MATERIAL FOR THIS EXERCISE section start

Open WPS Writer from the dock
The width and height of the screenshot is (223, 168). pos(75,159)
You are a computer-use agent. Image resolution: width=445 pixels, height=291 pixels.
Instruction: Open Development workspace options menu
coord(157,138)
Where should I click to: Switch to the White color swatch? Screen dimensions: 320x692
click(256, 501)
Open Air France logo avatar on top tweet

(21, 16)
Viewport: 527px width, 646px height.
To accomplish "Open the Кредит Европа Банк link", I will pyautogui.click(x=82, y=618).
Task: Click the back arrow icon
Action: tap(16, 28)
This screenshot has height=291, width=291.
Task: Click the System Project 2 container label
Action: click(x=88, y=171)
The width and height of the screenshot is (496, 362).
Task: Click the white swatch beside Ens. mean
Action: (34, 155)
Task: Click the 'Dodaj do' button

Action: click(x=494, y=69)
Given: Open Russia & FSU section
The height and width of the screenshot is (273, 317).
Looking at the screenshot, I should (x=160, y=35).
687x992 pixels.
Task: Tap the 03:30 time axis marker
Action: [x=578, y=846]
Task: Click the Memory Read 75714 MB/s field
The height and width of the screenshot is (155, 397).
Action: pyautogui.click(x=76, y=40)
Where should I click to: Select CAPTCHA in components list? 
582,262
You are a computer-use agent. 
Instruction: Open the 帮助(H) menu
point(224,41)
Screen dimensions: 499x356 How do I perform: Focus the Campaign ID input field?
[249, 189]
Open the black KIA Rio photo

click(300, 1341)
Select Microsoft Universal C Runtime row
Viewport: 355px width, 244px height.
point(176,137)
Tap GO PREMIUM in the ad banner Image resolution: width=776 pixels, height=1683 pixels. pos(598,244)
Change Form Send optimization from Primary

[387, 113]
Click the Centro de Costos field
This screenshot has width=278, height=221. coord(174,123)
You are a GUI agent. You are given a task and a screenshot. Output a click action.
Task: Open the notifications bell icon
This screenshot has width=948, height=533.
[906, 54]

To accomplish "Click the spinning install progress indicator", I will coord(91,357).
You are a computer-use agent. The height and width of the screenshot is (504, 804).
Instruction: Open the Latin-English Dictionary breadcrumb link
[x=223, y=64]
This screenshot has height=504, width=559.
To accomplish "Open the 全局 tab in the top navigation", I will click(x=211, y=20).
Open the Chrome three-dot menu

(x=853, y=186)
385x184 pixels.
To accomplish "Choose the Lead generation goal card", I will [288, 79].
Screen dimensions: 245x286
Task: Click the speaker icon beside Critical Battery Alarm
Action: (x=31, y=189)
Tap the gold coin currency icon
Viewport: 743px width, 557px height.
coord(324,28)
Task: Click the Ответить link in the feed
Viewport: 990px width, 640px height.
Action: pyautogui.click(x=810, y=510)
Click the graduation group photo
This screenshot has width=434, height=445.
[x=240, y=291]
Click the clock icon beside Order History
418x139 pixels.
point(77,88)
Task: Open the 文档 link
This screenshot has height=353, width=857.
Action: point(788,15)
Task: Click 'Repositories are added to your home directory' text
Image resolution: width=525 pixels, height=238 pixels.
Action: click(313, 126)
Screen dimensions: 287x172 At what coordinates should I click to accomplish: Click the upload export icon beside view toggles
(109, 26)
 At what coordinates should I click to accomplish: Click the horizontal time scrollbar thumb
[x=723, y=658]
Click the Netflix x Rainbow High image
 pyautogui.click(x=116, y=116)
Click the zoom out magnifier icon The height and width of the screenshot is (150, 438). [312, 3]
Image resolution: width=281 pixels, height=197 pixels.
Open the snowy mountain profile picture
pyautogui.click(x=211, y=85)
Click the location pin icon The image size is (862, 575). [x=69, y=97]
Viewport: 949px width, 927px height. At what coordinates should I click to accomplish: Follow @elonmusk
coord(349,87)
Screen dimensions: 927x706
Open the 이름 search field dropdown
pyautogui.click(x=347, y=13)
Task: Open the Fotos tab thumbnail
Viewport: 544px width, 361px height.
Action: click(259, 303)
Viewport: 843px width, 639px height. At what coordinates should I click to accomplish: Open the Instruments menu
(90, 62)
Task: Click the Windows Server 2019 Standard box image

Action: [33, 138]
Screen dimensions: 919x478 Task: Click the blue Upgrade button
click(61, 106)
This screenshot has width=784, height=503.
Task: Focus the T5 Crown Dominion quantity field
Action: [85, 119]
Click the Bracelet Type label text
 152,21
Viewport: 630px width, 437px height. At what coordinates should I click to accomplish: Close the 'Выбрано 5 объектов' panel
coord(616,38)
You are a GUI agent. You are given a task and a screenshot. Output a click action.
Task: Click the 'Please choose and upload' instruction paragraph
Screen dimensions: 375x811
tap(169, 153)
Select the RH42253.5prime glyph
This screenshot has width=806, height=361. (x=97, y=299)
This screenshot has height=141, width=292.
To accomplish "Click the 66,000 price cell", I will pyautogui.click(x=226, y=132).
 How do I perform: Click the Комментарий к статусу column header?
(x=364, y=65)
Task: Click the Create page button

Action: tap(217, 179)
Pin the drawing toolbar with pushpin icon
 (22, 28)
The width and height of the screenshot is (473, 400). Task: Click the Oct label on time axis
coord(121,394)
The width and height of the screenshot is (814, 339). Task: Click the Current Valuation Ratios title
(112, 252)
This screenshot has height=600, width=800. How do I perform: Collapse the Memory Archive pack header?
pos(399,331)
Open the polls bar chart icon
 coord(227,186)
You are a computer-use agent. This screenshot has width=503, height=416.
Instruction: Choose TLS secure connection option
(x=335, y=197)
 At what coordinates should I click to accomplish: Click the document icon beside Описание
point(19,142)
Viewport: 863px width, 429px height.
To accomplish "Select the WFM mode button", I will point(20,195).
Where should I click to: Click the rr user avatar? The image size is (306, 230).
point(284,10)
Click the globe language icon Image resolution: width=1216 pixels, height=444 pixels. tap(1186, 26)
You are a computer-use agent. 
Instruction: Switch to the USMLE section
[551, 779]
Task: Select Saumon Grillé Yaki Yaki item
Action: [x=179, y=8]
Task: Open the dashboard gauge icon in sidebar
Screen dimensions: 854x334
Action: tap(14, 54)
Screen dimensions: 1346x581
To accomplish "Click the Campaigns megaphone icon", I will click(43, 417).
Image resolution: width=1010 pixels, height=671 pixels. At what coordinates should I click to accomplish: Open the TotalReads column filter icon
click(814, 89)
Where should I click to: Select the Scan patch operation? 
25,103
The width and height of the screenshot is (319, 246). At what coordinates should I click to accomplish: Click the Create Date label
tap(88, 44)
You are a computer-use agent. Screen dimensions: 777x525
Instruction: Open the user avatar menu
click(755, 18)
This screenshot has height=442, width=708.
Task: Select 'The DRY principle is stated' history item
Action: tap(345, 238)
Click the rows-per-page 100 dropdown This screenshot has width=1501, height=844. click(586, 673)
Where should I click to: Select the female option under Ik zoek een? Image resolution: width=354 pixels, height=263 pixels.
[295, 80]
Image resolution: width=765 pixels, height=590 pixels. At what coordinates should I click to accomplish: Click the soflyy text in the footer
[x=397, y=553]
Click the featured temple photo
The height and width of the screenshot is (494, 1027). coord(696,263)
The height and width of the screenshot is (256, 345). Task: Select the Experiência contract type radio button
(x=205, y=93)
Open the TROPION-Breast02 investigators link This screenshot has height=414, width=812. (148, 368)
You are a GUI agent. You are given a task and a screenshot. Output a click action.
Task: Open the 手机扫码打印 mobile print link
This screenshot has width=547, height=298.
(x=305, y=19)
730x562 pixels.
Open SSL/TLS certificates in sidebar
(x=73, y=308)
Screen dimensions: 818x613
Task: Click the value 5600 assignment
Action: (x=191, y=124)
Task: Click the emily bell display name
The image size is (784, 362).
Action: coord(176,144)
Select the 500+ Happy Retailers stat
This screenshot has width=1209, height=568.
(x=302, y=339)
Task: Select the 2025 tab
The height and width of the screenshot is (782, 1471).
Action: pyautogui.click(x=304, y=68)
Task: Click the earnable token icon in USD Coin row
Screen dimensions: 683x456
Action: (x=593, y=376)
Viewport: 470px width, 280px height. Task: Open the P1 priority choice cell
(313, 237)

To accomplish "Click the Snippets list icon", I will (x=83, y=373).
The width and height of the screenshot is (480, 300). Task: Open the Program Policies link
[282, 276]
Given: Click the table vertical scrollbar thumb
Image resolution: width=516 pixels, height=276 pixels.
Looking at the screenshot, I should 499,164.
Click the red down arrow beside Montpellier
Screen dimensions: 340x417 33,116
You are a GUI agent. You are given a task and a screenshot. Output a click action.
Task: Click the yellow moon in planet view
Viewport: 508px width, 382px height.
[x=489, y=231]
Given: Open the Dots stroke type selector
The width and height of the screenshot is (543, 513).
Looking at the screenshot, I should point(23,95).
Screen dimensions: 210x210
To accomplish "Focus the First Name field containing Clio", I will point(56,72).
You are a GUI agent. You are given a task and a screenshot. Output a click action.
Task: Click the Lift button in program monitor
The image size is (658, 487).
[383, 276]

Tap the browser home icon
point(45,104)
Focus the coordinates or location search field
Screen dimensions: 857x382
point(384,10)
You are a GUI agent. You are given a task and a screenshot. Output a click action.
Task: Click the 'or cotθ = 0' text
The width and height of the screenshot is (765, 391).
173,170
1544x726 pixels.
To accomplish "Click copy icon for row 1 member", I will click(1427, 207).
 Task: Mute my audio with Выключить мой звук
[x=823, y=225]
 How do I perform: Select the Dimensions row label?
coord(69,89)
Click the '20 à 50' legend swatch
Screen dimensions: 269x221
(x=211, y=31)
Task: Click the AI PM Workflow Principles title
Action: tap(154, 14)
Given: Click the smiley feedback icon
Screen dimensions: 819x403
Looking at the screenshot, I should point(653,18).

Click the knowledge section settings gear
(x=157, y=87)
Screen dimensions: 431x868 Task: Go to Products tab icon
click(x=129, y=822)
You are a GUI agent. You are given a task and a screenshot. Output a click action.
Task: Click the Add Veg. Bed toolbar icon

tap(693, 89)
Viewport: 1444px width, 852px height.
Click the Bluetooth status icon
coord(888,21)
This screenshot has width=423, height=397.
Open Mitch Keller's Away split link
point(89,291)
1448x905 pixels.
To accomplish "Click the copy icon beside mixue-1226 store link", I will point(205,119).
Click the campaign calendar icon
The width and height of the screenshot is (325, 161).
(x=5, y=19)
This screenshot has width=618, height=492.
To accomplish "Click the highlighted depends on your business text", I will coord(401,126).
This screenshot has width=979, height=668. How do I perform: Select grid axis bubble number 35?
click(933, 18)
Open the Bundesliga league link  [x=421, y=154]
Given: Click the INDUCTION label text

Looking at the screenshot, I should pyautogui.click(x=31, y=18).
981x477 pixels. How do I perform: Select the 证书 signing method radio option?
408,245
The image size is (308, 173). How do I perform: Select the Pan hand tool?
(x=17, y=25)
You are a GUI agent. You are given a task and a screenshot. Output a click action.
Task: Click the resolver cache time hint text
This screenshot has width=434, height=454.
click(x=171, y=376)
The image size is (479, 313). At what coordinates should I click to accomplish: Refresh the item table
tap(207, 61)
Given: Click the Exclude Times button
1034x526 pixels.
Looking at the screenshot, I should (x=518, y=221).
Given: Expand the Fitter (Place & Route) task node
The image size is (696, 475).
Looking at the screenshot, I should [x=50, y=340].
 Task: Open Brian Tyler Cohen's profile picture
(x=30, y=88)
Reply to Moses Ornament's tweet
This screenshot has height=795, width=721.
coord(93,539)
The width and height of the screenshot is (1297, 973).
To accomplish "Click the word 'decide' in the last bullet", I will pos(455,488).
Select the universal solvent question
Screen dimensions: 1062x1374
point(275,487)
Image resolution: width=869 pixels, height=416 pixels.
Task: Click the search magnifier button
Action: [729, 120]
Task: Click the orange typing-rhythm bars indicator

MATERIAL FOR THIS EXERCISE section end

● **TASK OBJECTIVE**:
Write out the lines above from the one containing "This screenshot has height=795, width=721." through the last, exactly as they are.

● **ANSWER TO THE EXERCISE**:
This screenshot has height=795, width=721.
coord(93,539)
The width and height of the screenshot is (1297, 973).
To accomplish "Click the word 'decide' in the last bullet", I will pos(455,488).
Select the universal solvent question
Screen dimensions: 1062x1374
point(275,487)
Image resolution: width=869 pixels, height=416 pixels.
Task: Click the search magnifier button
Action: [729, 120]
Task: Click the orange typing-rhythm bars indicator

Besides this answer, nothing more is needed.